Meet the Bernie Peacekeepers, the group trying to keep protests safe at the DNC

Bernie Peacekeepers take on the Democratic national convention

It was shaping up to be a chaotic week at the Democratic national convention in Philadelphia, as thousands of demonstrators from around the country descended on the city’s sweltering streets.

But inside the Arch Street Methodist church on Monday morning, the mood was utter tranquility as a few dozen Bernie Peacekeepers sat in silent meditation, preparing their collective headspace for a training session in mediating political conflict.

Most grassroots activists come to Philadelphia because they want their own voices to be heard. The Bernie Peacekeepers, a group of 400 volunteers overseeing the week of protests, want to make sure everyone’s are.

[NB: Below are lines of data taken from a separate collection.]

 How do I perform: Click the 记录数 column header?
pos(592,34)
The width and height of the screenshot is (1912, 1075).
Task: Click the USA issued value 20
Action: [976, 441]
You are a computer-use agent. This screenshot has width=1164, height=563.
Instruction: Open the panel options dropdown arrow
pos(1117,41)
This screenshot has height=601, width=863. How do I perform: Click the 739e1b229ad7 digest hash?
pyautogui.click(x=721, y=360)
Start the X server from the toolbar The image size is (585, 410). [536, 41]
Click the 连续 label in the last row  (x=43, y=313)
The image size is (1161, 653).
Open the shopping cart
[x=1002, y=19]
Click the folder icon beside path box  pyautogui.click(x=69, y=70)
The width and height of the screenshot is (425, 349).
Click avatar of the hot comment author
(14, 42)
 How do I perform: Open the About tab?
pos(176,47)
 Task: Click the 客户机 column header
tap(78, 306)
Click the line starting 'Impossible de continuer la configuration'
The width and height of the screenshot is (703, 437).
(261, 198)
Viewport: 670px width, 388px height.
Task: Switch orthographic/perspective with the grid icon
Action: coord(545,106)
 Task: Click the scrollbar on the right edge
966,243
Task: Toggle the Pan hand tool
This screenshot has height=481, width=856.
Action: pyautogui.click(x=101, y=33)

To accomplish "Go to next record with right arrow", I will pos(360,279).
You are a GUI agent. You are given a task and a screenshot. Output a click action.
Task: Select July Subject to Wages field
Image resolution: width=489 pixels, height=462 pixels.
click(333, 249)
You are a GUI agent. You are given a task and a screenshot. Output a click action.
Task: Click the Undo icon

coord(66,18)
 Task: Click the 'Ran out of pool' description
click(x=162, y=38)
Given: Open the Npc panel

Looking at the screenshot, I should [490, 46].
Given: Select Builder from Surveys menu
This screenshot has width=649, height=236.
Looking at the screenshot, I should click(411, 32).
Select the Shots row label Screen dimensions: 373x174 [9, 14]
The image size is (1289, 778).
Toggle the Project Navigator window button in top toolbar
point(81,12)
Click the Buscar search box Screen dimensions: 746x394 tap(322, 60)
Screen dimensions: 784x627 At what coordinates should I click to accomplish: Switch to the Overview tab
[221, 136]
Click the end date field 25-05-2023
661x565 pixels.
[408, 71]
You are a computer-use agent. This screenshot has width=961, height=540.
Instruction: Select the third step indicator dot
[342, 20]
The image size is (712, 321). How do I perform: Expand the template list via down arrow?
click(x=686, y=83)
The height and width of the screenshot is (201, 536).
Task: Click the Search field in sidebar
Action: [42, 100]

The group was dreamed up in June by Susan Britton Seyler, a 66-year-old retired architectural designer from Chester Springs, Pennsylvania. And while it was born in part of her Quaker beliefs, Seyler says what volunteers really have in common is a love of Bernie Sanders and a desire to prevent violence.

That means not just de-escalating conflict but also, hopefully, an alternative to policing.

“Police are figures of authority – we [the Bernie Peacekeepers] are there to be friendly. We’re there to be open and engage people,” explained Derek Toro, a 42-year-old volunteer and self-identifying atheist who traveled to the convention from Richmond, Virginia, with his mother, Avia.

A longtime attendee of civic actions (he’s been going to protests with his mother since the 1970s), Toro came equipped with a backpack full of PowerBars, coconut water and a first-aid kit. But more than good supplies, he wanted peacekeeping solidarity.

“I was thinking I wanted something like this to happen and then, I found this group,” he said of joining Seyler’s Bernie Peacekeepers group online.

He wasn’t the only one. Since Seyler started the group last month, she has seen a tremendous show of interest, with more than 450 joining the online group in the past week. “It’s good to know the idea resonates with people,” she says.

She also has a lot of support in organizing from people in the community. And one key supporter is Dion Lerman, the silver-haired man leading the training sessions at the church.

Lerman has a deep-seated belief that it’s not enough to tell people what to do – you have to let them feel it. And nowhere is that more true than when you’re working in a field that can provoke fear and stress such as taking part in protests that may possibly turn violent.

“It can be scary, intimidating, so you need to have not just verbal instructions but need to have had some experience with the techniques so you can be effective,” said Lerman, who has some 40 years of experience with such training.

To begin, he asks volunteers to name their fears (responses range from “violence” and “panic” to jokier ones like: “my ex-wife”). Then he pairs people up to role-play possible responses to the scenarios described.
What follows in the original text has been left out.